Still, Lucky had hoped that her only child could bury the hatchet for a couple of minutes and come say goodbye to his mom.
“My mother won’t be here, either,” Cassie went on.
Yet another complicated piece of this family puzzle. Cassie’s folks had divorced before she was born. Or maybe they had never actually married. Either way, her mom preferred to stay far, far away from Spring Hill, Mason-Dixon, Dixie Mae and Cassie.
Cassie walked closer, stopping by his side. She peered at the casket. Hesitating. “That’s not a very good picture of her,” she said.
Lucky made a sound of agreement. “Her doing. All of this is. She did try to call you before she passed. I tried to call you afterward.”
Cassie nodded, seemed flustered. “I was at a...retreat on the Oregon Coast. No cell phone. I didn’t get the news until yesterday afternoon, and I caught the first flight out.”
“Shrinks need retreats?” Lucky asked, only half-serious.
“I’m not a shrink. I’m a therapist. And yes, sometimes we do.” There seemed to be a lot more to it than that, but she didn’t offer any details. “Were you with Gran when she died?”
Well, heck. That brought back the lump in his throat. It didn’t go so great with that flutter in his stomach. Lucky responded with just a nod.

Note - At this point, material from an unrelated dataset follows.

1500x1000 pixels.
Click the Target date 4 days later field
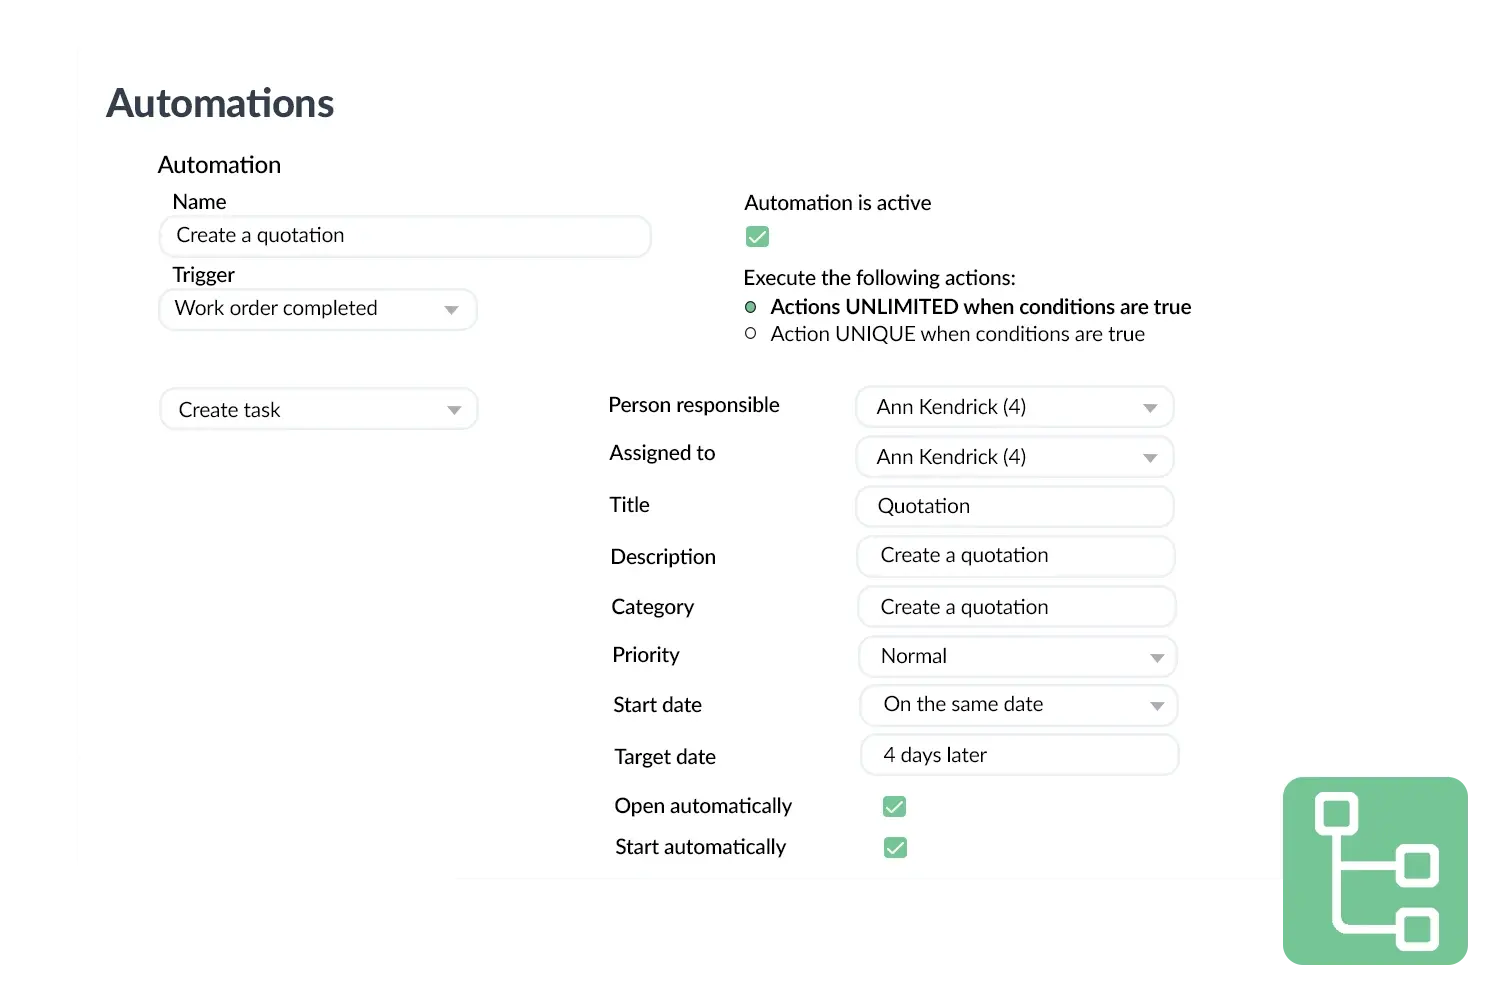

“Was she in pain?” Cassie pressed.
“No. She sort of just slipped away.” Right there, in front of him. With that smile on her face.
Cassie stayed quiet a moment. “I should have been there with her. I should have told her goodbye.”
And the tears started spilling down her cheeks. Lucky had been expecting them, of course. From all accounts Cassie actually loved Dixie Mae and vice versa, but he wasn’t sure if he should offer Cassie a shoulder. Or just a pat on the back.
He went with the pat.
Cassie pulled out a tissue from her purse, dabbed her eyes, but the tears just came right back. Hell. Back-patting obviously wasn’t doing the trick so he went for something more. He put his arm around her.
More tears fell, and Lucky figured they weren’t the first of the day. Nor would they be the last. Cassie’s eyes had already been red when she came into the room. As much as he hated to see a woman cry—and he hated it—at least there was one other person mourning Dixie Mae’s loss.
Lucky didn’t hurry her crying spell by trying to say something to comfort her. No way to speed up something like that anyway. Death sucked, period, and sometimes the only thing you could do was cry about it.
“Thanks,” Cassie mumbled several moments later. She dabbed her eyes again and moved away from him. That didn’t put an end to the tears, but she kept trying to blink them back. “Did she say anything before she died?”
Lucky didn’t have any trouble recalling those last handful of words. “She said, ‘The bull usually does.’”
Cassie opened her mouth and then seemed to change her mind about how to answer that. “Excuse me?”
“I don’t know what it means, either. Dixie Mae asked about the rodeo ride that I’d just finished. I told her the bull won, and she said it usually does.”